Return the line containing "Where should I" together with every later line up to the end of the records, exactly and with no pictures; return nothing else.

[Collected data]
-------
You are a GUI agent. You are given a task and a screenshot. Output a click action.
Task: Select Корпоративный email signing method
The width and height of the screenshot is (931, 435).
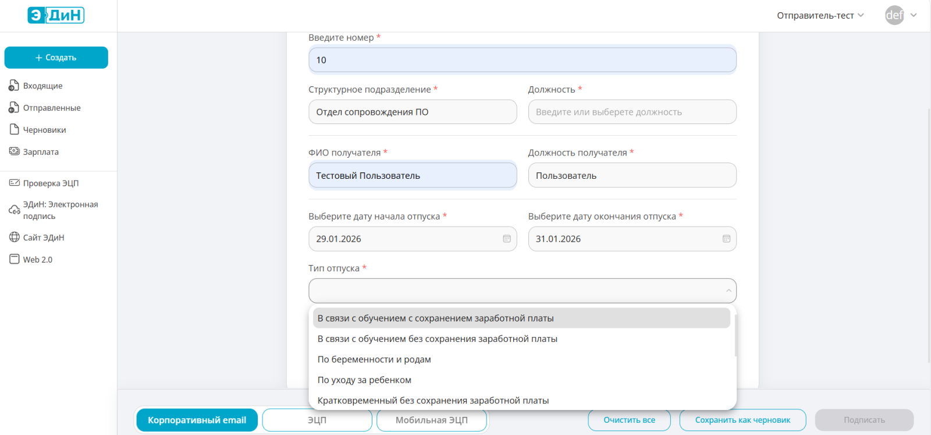coord(197,420)
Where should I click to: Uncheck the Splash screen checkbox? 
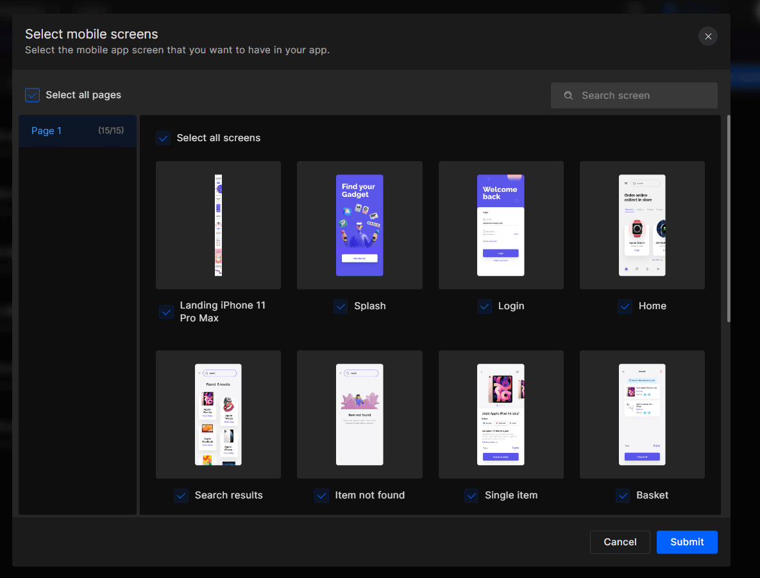[341, 307]

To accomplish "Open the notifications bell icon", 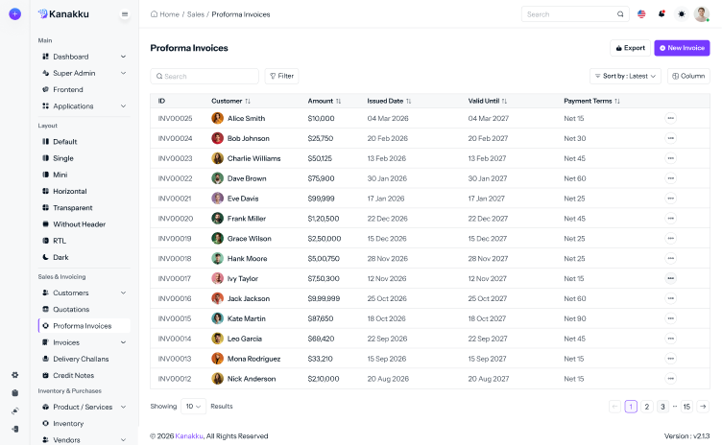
-------
# Answer below
Where should I click to: Uncheck the Splash screen checkbox? 
[341, 307]

To accomplish "Open the notifications bell icon", 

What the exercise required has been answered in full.